The response must consist of every record, restated word for word.

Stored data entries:
"""
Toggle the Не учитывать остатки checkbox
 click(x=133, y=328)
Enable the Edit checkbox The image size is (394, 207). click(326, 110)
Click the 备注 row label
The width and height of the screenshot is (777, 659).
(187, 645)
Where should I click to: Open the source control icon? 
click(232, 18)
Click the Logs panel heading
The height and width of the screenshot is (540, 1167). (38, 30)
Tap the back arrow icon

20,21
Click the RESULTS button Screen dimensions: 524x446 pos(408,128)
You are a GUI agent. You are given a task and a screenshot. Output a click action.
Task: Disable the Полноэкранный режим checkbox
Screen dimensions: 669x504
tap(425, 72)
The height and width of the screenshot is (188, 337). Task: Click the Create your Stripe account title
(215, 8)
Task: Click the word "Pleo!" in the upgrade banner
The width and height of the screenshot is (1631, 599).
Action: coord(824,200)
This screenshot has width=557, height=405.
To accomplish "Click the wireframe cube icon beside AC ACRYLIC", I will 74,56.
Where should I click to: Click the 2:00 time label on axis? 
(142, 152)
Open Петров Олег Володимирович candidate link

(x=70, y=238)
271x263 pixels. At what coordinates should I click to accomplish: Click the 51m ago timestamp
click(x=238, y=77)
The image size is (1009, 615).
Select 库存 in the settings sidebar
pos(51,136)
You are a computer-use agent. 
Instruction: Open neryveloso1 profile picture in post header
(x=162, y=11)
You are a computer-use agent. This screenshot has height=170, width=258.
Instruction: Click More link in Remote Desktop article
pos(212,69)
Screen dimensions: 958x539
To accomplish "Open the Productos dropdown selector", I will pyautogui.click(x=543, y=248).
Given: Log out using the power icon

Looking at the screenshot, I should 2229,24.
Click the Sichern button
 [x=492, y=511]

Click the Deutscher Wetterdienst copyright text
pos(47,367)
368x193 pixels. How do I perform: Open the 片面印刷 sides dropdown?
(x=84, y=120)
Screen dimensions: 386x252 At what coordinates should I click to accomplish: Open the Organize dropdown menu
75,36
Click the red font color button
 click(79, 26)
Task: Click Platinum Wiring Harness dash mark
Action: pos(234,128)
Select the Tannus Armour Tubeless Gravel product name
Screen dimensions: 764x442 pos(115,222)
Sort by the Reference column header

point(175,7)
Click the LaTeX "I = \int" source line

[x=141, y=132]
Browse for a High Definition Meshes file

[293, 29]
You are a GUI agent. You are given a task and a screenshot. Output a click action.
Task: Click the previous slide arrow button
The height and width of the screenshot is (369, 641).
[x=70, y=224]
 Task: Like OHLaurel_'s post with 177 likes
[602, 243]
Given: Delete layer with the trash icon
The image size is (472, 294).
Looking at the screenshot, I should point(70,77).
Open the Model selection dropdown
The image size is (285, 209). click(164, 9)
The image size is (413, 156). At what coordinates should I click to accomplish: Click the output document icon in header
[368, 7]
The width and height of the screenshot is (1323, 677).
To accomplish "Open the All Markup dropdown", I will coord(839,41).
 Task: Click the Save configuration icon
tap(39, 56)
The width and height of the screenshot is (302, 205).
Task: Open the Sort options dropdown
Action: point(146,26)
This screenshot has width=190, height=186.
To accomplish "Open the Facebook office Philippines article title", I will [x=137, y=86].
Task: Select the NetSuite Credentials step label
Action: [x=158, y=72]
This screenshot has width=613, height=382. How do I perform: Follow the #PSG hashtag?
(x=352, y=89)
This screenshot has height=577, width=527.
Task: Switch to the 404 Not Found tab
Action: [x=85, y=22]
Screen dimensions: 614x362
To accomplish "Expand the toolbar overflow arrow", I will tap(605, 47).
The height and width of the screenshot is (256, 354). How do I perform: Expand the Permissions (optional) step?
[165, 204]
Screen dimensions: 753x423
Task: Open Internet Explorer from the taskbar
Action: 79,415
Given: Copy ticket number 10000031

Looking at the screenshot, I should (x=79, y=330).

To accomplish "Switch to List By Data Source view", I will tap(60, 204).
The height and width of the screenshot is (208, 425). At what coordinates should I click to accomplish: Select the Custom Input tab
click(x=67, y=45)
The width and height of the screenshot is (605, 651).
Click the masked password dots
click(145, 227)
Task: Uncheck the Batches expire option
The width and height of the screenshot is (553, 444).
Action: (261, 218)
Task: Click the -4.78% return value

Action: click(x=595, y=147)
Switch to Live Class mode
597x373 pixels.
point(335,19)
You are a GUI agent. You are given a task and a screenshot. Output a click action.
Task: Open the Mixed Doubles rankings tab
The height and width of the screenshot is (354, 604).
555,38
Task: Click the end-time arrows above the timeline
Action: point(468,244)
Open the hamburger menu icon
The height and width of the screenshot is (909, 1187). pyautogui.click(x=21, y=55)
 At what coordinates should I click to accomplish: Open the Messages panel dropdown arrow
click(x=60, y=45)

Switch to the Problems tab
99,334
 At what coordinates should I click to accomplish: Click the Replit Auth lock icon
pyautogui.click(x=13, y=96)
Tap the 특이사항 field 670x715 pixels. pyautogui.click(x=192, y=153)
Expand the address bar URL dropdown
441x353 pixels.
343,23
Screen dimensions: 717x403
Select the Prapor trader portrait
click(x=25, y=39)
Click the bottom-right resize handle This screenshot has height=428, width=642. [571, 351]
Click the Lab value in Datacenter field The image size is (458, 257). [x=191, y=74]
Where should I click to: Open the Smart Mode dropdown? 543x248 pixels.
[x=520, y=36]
"""
• _TASK SOLUTION_
Toggle the Не учитывать остатки checkbox
 click(x=133, y=328)
Enable the Edit checkbox The image size is (394, 207). click(326, 110)
Click the 备注 row label
The width and height of the screenshot is (777, 659).
(187, 645)
Where should I click to: Open the source control icon? 
click(232, 18)
Click the Logs panel heading
The height and width of the screenshot is (540, 1167). (38, 30)
Tap the back arrow icon

20,21
Click the RESULTS button Screen dimensions: 524x446 pos(408,128)
You are a GUI agent. You are given a task and a screenshot. Output a click action.
Task: Disable the Полноэкранный режим checkbox
Screen dimensions: 669x504
tap(425, 72)
The height and width of the screenshot is (188, 337). Task: Click the Create your Stripe account title
(215, 8)
Task: Click the word "Pleo!" in the upgrade banner
The width and height of the screenshot is (1631, 599).
Action: coord(824,200)
This screenshot has width=557, height=405.
To accomplish "Click the wireframe cube icon beside AC ACRYLIC", I will 74,56.
Where should I click to: Click the 2:00 time label on axis? 
(142, 152)
Open Петров Олег Володимирович candidate link

(x=70, y=238)
271x263 pixels. At what coordinates should I click to accomplish: Click the 51m ago timestamp
click(x=238, y=77)
The image size is (1009, 615).
Select 库存 in the settings sidebar
pos(51,136)
You are a computer-use agent. 
Instruction: Open neryveloso1 profile picture in post header
(x=162, y=11)
You are a computer-use agent. This screenshot has height=170, width=258.
Instruction: Click More link in Remote Desktop article
pos(212,69)
Screen dimensions: 958x539
To accomplish "Open the Productos dropdown selector", I will pyautogui.click(x=543, y=248).
Given: Log out using the power icon

Looking at the screenshot, I should 2229,24.
Click the Sichern button
 [x=492, y=511]

Click the Deutscher Wetterdienst copyright text
pos(47,367)
368x193 pixels. How do I perform: Open the 片面印刷 sides dropdown?
(x=84, y=120)
Screen dimensions: 386x252 At what coordinates should I click to accomplish: Open the Organize dropdown menu
75,36
Click the red font color button
 click(79, 26)
Task: Click Platinum Wiring Harness dash mark
Action: pos(234,128)
Select the Tannus Armour Tubeless Gravel product name
Screen dimensions: 764x442 pos(115,222)
Sort by the Reference column header

point(175,7)
Click the LaTeX "I = \int" source line

[x=141, y=132]
Browse for a High Definition Meshes file

[293, 29]
You are a GUI agent. You are given a task and a screenshot. Output a click action.
Task: Click the previous slide arrow button
The height and width of the screenshot is (369, 641).
[x=70, y=224]
 Task: Like OHLaurel_'s post with 177 likes
[602, 243]
Given: Delete layer with the trash icon
The image size is (472, 294).
Looking at the screenshot, I should point(70,77).
Open the Model selection dropdown
The image size is (285, 209). click(164, 9)
The image size is (413, 156). At what coordinates should I click to accomplish: Click the output document icon in header
[368, 7]
The width and height of the screenshot is (1323, 677).
To accomplish "Open the All Markup dropdown", I will coord(839,41).
 Task: Click the Save configuration icon
tap(39, 56)
The width and height of the screenshot is (302, 205).
Task: Open the Sort options dropdown
Action: point(146,26)
This screenshot has width=190, height=186.
To accomplish "Open the Facebook office Philippines article title", I will [x=137, y=86].
Task: Select the NetSuite Credentials step label
Action: [x=158, y=72]
This screenshot has width=613, height=382. How do I perform: Follow the #PSG hashtag?
(x=352, y=89)
This screenshot has height=577, width=527.
Task: Switch to the 404 Not Found tab
Action: [x=85, y=22]
Screen dimensions: 614x362
To accomplish "Expand the toolbar overflow arrow", I will tap(605, 47).
The height and width of the screenshot is (256, 354). How do I perform: Expand the Permissions (optional) step?
[165, 204]
Screen dimensions: 753x423
Task: Open Internet Explorer from the taskbar
Action: 79,415
Given: Copy ticket number 10000031

Looking at the screenshot, I should (x=79, y=330).

To accomplish "Switch to List By Data Source view", I will tap(60, 204).
The height and width of the screenshot is (208, 425). At what coordinates should I click to accomplish: Select the Custom Input tab
click(x=67, y=45)
The width and height of the screenshot is (605, 651).
Click the masked password dots
click(145, 227)
Task: Uncheck the Batches expire option
The width and height of the screenshot is (553, 444).
Action: (261, 218)
Task: Click the -4.78% return value

Action: click(x=595, y=147)
Switch to Live Class mode
597x373 pixels.
point(335,19)
You are a GUI agent. You are given a task and a screenshot. Output a click action.
Task: Open the Mixed Doubles rankings tab
The height and width of the screenshot is (354, 604).
555,38
Task: Click the end-time arrows above the timeline
Action: point(468,244)
Open the hamburger menu icon
The height and width of the screenshot is (909, 1187). pyautogui.click(x=21, y=55)
 At what coordinates should I click to accomplish: Open the Messages panel dropdown arrow
click(x=60, y=45)

Switch to the Problems tab
99,334
 At what coordinates should I click to accomplish: Click the Replit Auth lock icon
pyautogui.click(x=13, y=96)
Tap the 특이사항 field 670x715 pixels. pyautogui.click(x=192, y=153)
Expand the address bar URL dropdown
441x353 pixels.
343,23
Screen dimensions: 717x403
Select the Prapor trader portrait
click(x=25, y=39)
Click the bottom-right resize handle This screenshot has height=428, width=642. [571, 351]
Click the Lab value in Datacenter field The image size is (458, 257). [x=191, y=74]
Where should I click to: Open the Smart Mode dropdown? 543x248 pixels.
[x=520, y=36]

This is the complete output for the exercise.